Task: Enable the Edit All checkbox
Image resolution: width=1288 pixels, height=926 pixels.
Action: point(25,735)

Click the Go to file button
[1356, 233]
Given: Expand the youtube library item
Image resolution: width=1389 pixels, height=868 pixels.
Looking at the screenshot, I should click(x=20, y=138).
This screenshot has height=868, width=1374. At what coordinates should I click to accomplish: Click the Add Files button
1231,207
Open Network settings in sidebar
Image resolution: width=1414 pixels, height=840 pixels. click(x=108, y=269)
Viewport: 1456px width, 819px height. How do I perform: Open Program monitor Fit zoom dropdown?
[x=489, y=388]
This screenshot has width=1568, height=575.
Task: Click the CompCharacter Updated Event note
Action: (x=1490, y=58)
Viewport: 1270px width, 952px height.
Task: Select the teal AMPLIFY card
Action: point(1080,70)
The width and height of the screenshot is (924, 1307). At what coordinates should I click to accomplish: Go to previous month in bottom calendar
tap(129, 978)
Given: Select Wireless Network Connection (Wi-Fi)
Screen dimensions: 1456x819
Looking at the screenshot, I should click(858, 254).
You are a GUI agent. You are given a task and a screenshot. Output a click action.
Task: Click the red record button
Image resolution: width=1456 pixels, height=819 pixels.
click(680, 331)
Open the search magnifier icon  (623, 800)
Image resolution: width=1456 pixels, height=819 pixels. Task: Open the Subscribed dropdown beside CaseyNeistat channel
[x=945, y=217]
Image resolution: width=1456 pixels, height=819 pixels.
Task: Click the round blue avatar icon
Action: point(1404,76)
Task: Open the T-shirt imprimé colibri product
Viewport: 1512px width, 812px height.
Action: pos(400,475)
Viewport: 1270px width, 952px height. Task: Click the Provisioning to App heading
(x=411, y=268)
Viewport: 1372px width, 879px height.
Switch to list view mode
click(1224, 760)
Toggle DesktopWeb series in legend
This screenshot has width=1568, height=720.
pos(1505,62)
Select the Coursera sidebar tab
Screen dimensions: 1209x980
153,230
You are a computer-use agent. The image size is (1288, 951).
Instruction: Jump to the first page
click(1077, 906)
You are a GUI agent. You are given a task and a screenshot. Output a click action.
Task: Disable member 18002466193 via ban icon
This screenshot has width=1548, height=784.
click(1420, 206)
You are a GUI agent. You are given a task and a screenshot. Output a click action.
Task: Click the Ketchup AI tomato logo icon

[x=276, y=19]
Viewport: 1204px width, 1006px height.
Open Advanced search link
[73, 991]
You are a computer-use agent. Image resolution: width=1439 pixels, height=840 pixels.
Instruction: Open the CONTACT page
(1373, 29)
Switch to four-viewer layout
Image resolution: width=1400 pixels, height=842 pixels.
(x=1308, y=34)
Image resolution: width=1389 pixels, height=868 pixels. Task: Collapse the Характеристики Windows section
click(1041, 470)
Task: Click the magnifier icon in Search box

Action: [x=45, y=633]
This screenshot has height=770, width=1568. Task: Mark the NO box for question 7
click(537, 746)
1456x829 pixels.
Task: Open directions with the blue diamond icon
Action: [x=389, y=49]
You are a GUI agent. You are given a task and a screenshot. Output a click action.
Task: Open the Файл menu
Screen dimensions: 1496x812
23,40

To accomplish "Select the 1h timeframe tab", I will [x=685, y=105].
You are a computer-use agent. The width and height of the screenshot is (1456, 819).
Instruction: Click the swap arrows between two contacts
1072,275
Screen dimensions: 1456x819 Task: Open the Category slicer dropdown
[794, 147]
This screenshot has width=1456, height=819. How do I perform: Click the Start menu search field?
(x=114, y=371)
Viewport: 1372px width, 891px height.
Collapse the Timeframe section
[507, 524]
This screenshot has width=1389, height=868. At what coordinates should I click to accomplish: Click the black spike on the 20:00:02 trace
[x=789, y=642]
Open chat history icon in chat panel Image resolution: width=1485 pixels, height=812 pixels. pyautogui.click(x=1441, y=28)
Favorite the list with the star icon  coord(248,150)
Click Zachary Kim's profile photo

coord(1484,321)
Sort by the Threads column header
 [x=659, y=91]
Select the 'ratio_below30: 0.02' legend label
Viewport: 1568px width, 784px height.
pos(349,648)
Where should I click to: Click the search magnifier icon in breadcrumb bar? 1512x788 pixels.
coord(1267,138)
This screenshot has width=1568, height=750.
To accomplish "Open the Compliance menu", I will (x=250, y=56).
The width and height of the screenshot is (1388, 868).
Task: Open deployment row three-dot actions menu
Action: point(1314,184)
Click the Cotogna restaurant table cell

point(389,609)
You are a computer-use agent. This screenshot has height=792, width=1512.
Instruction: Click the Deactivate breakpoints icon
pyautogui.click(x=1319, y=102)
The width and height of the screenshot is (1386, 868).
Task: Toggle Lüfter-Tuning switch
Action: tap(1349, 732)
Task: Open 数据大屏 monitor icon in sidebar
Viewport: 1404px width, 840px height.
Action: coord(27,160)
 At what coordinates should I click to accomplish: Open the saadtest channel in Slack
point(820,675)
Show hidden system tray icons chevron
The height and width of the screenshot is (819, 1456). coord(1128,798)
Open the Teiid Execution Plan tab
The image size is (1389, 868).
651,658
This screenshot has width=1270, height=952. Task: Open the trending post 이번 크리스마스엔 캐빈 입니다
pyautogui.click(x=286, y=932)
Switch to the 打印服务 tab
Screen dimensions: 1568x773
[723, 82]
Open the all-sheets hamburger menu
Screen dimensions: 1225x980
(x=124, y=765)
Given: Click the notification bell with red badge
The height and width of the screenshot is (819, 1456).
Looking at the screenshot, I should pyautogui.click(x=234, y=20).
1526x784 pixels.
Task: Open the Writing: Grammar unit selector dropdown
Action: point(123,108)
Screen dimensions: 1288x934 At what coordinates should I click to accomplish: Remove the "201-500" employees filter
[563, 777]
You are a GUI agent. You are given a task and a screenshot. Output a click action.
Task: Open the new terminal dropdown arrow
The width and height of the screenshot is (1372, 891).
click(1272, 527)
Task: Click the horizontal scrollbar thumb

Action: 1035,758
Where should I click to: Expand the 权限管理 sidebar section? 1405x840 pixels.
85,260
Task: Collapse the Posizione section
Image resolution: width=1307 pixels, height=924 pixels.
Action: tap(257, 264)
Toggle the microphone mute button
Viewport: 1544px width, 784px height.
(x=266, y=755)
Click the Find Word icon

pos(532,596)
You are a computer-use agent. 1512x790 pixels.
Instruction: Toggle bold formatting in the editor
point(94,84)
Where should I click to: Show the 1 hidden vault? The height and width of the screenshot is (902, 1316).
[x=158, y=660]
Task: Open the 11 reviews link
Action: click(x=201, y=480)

Exercise objective:
The whole block of entries above should be repeated exactly.

Answer:
Task: Enable the Edit All checkbox
Image resolution: width=1288 pixels, height=926 pixels.
Action: point(25,735)

Click the Go to file button
[1356, 233]
Given: Expand the youtube library item
Image resolution: width=1389 pixels, height=868 pixels.
Looking at the screenshot, I should click(x=20, y=138).
This screenshot has height=868, width=1374. At what coordinates should I click to accomplish: Click the Add Files button
1231,207
Open Network settings in sidebar
Image resolution: width=1414 pixels, height=840 pixels. click(x=108, y=269)
Viewport: 1456px width, 819px height. How do I perform: Open Program monitor Fit zoom dropdown?
[x=489, y=388]
This screenshot has width=1568, height=575.
Task: Click the CompCharacter Updated Event note
Action: (x=1490, y=58)
Viewport: 1270px width, 952px height.
Task: Select the teal AMPLIFY card
Action: point(1080,70)
The width and height of the screenshot is (924, 1307). At what coordinates should I click to accomplish: Go to previous month in bottom calendar
tap(129, 978)
Given: Select Wireless Network Connection (Wi-Fi)
Screen dimensions: 1456x819
Looking at the screenshot, I should click(858, 254).
You are a GUI agent. You are given a task and a screenshot. Output a click action.
Task: Click the red record button
Image resolution: width=1456 pixels, height=819 pixels.
click(680, 331)
Open the search magnifier icon  (623, 800)
Image resolution: width=1456 pixels, height=819 pixels. Task: Open the Subscribed dropdown beside CaseyNeistat channel
[x=945, y=217]
Image resolution: width=1456 pixels, height=819 pixels.
Task: Click the round blue avatar icon
Action: point(1404,76)
Task: Open the T-shirt imprimé colibri product
Viewport: 1512px width, 812px height.
Action: pos(400,475)
Viewport: 1270px width, 952px height. Task: Click the Provisioning to App heading
(x=411, y=268)
Viewport: 1372px width, 879px height.
Switch to list view mode
click(1224, 760)
Toggle DesktopWeb series in legend
This screenshot has width=1568, height=720.
pos(1505,62)
Select the Coursera sidebar tab
Screen dimensions: 1209x980
153,230
You are a computer-use agent. The image size is (1288, 951).
Instruction: Jump to the first page
click(1077, 906)
You are a GUI agent. You are given a task and a screenshot. Output a click action.
Task: Disable member 18002466193 via ban icon
This screenshot has width=1548, height=784.
click(1420, 206)
You are a GUI agent. You are given a task and a screenshot. Output a click action.
Task: Click the Ketchup AI tomato logo icon

[x=276, y=19]
Viewport: 1204px width, 1006px height.
Open Advanced search link
[73, 991]
You are a computer-use agent. Image resolution: width=1439 pixels, height=840 pixels.
Instruction: Open the CONTACT page
(1373, 29)
Switch to four-viewer layout
Image resolution: width=1400 pixels, height=842 pixels.
(x=1308, y=34)
Image resolution: width=1389 pixels, height=868 pixels. Task: Collapse the Характеристики Windows section
click(1041, 470)
Task: Click the magnifier icon in Search box

Action: [x=45, y=633]
This screenshot has height=770, width=1568. Task: Mark the NO box for question 7
click(537, 746)
1456x829 pixels.
Task: Open directions with the blue diamond icon
Action: [x=389, y=49]
You are a GUI agent. You are given a task and a screenshot. Output a click action.
Task: Open the Файл menu
Screen dimensions: 1496x812
23,40

To accomplish "Select the 1h timeframe tab", I will [x=685, y=105].
You are a computer-use agent. The width and height of the screenshot is (1456, 819).
Instruction: Click the swap arrows between two contacts
1072,275
Screen dimensions: 1456x819 Task: Open the Category slicer dropdown
[794, 147]
This screenshot has width=1456, height=819. How do I perform: Click the Start menu search field?
(x=114, y=371)
Viewport: 1372px width, 891px height.
Collapse the Timeframe section
[507, 524]
This screenshot has width=1389, height=868. At what coordinates should I click to accomplish: Click the black spike on the 20:00:02 trace
[x=789, y=642]
Open chat history icon in chat panel Image resolution: width=1485 pixels, height=812 pixels. pyautogui.click(x=1441, y=28)
Favorite the list with the star icon  coord(248,150)
Click Zachary Kim's profile photo

coord(1484,321)
Sort by the Threads column header
 [x=659, y=91]
Select the 'ratio_below30: 0.02' legend label
Viewport: 1568px width, 784px height.
pos(349,648)
Where should I click to: Click the search magnifier icon in breadcrumb bar? 1512x788 pixels.
coord(1267,138)
This screenshot has width=1568, height=750.
To accomplish "Open the Compliance menu", I will (x=250, y=56).
The width and height of the screenshot is (1388, 868).
Task: Open deployment row three-dot actions menu
Action: point(1314,184)
Click the Cotogna restaurant table cell

point(389,609)
You are a computer-use agent. This screenshot has height=792, width=1512.
Instruction: Click the Deactivate breakpoints icon
pyautogui.click(x=1319, y=102)
The width and height of the screenshot is (1386, 868).
Task: Toggle Lüfter-Tuning switch
Action: tap(1349, 732)
Task: Open 数据大屏 monitor icon in sidebar
Viewport: 1404px width, 840px height.
Action: coord(27,160)
 At what coordinates should I click to accomplish: Open the saadtest channel in Slack
point(820,675)
Show hidden system tray icons chevron
The height and width of the screenshot is (819, 1456). coord(1128,798)
Open the Teiid Execution Plan tab
The image size is (1389, 868).
651,658
This screenshot has width=1270, height=952. Task: Open the trending post 이번 크리스마스엔 캐빈 입니다
pyautogui.click(x=286, y=932)
Switch to the 打印服务 tab
Screen dimensions: 1568x773
[723, 82]
Open the all-sheets hamburger menu
Screen dimensions: 1225x980
(x=124, y=765)
Given: Click the notification bell with red badge
The height and width of the screenshot is (819, 1456).
Looking at the screenshot, I should pyautogui.click(x=234, y=20).
1526x784 pixels.
Task: Open the Writing: Grammar unit selector dropdown
Action: point(123,108)
Screen dimensions: 1288x934 At what coordinates should I click to accomplish: Remove the "201-500" employees filter
[563, 777]
You are a GUI agent. You are given a task and a screenshot. Output a click action.
Task: Open the new terminal dropdown arrow
The width and height of the screenshot is (1372, 891).
click(1272, 527)
Task: Click the horizontal scrollbar thumb

Action: 1035,758
Where should I click to: Expand the 权限管理 sidebar section? 1405x840 pixels.
85,260
Task: Collapse the Posizione section
Image resolution: width=1307 pixels, height=924 pixels.
Action: tap(257, 264)
Toggle the microphone mute button
Viewport: 1544px width, 784px height.
(x=266, y=755)
Click the Find Word icon

pos(532,596)
You are a computer-use agent. 1512x790 pixels.
Instruction: Toggle bold formatting in the editor
point(94,84)
Where should I click to: Show the 1 hidden vault? The height and width of the screenshot is (902, 1316).
[x=158, y=660]
Task: Open the 11 reviews link
Action: click(x=201, y=480)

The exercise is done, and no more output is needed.